Vemos que durante os dias de Sua carne, o Senhor tinha um interessa particular em acolher aqueles que lamentavam e choravam. Nos lembramos do caso da viúva de Naim (Lucas 7:11 em diante), que O encontrou no momento em que levava o corpo morto de seu único filho para a sepultura. Quando o Senhor a viu chorando, sentiu compaixão e disse-lhe: “Não chores”. Então Ele devolveu o filho. Esse foi o mesmo amor que preserva as lágrimas dos santos em Sua garrafa que, antes de ressuscitar o filho, disse-lhe: “Não chores”.
Maria Madalena, diante do sepulcro aberto, mas vazio, de Jesus, foi tomada pela tristeza. O corpo Daquele que ela amava e adorava não estava lá. Pedro e João foram embora. Mas Maria “ficou do lado de fora, junto ao sepulcro, chorando” (João 20:11). Ele observou de longe aquelas lágrimas, se aproximou e dirigiu a ela aquela pergunta terna e gentil: “Mulher, por que choras?” Podemos dizer que as lágrimas daquela alma fiel e devota foram lágrimas na Sua garrafa?
Talvez o evento mais marcante dessa figura dado nos evangelhos esteja relacionado ao luto das irmãs de Betânia. Prova de forma absoluta como o Senhor entra nos sentimentos e nas circunstâncias daqueles que estão sofrendo.
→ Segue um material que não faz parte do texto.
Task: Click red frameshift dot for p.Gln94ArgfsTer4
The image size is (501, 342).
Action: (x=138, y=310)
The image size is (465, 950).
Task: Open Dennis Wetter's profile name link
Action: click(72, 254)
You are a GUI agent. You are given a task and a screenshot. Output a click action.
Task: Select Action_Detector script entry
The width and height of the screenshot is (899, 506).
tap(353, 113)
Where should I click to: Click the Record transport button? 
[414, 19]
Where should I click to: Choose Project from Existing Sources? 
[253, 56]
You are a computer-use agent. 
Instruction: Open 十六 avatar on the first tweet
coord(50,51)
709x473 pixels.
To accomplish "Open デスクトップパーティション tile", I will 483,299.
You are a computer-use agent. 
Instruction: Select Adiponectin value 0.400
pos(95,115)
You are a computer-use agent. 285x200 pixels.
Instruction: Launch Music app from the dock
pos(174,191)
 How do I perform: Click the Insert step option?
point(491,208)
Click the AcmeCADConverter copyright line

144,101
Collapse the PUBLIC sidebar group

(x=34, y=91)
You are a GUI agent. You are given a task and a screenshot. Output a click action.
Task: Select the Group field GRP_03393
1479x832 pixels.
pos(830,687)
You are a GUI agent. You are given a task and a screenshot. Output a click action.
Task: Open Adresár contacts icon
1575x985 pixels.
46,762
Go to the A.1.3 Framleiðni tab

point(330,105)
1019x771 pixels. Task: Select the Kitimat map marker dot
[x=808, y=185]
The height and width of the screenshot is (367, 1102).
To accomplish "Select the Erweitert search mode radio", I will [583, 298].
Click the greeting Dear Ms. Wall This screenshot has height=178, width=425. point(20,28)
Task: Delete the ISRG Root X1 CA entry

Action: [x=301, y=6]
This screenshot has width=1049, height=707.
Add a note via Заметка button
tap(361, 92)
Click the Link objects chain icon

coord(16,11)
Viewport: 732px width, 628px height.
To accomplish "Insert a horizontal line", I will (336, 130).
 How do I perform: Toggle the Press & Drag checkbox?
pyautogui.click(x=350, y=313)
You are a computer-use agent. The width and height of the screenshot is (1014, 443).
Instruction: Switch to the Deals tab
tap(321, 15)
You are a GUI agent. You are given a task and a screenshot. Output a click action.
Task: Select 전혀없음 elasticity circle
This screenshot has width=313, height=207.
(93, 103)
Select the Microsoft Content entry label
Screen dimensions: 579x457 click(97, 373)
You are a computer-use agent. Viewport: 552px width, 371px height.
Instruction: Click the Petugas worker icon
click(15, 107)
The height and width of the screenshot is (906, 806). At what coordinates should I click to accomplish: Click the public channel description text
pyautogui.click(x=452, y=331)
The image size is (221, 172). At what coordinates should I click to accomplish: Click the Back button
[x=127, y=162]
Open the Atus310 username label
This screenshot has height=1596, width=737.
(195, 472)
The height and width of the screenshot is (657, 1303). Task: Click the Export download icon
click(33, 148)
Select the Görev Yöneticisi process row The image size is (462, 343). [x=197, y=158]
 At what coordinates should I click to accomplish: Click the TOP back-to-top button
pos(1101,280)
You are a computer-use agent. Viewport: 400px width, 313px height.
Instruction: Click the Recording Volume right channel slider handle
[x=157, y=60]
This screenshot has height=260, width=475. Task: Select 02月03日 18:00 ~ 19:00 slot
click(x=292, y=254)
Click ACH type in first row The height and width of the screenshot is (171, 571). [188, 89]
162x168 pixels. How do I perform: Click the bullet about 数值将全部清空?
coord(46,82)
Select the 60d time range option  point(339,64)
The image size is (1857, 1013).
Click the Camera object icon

Lemos estas palavras significativas: “Jesus amava a Marta, sua irmã e Lázaro” (João 11:5). Foi nesse feliz círculo doméstico que a morte chegou. Lázaro morreu e foi sepultado. E somente quatro dias depois de sua morte, o Senhor chegou ao lar de Betânia. Então as lágrimas dos enlutados caíram aos Seus pés. Se surgir em nossos corações o pensamento do Senhor estar sem essas lágrimas, Suas próprias lágrimas negam totalmente esse pensamento. “Quando Jesus a viu [Maria] chorando, e também chorando os judeus que vinham com ela, moveu-se muito em espírito e perturbou-se, e disse: Onde o puseste? Disseram-lhe: Senhor, vem e vê. Jesus chorou. Então disseram os judeus: Vede como Ele o amava!” (João 11:33-36). Cada lágrima era motivo da requintada compaixão do Salvador. E quão precioso Ele contou as lágrimas daquelas tristes irmãs! Podemos dizer que elas também foram lágrimas na Sua garrafa?
É bom ter em mente que o amor e a compaixão do Senhor são os mesmos agora como sempre, e as inevitáveis tristezas, tribulações e provações deste mundo movem esse amor e compaixão do Senhor em relação a nós, dando-nos a oportunidade de uma experiência de Sua graça compassiva, que de outra forma não poderíamos ter.
“Te agradecemos, Senhor, por dias cansativos,
Quando as fontes do deserto estavam secas;
E sabíamos que tão profunda necessidade
Teu amor poderia satisfazer.
Te agradecemos por esse descanso em Ti.
Os cansados apenas sabem –
A perfeita e maravilhosa compaixão
Que precisamos aprender aqui
Conhecendo a Ti como não poderíamos conhecer
Através de anos dourados do céu;
Lá veremos Sua face gloriosa,
Mas Maria viu Suas lágrimas.
O toque que cura o coração partido
Nunca é sentido acima;
Seus anjos conhecem Sua benção,
Seus santos desgastados, Seu amor.”
Pode ser, pela misericórdia do Senhor, que nossas lágrimas até agora tenham sido poucas, mas cedo ou tarde elas irão nos visitar. Que possamos nos lembrar que existe alguém que conta todas as nossas lágrimas. Podem ser lágrimas de tristeza por luto, ou por causa da maldade de alguém, ou por causa do sofrimento que vem sobre você por causa de sua fidelidade ao Senhor e à Sua palavra. Em todo caso, que sejam lágrimas que Ele possa colocar em Sua garrafa.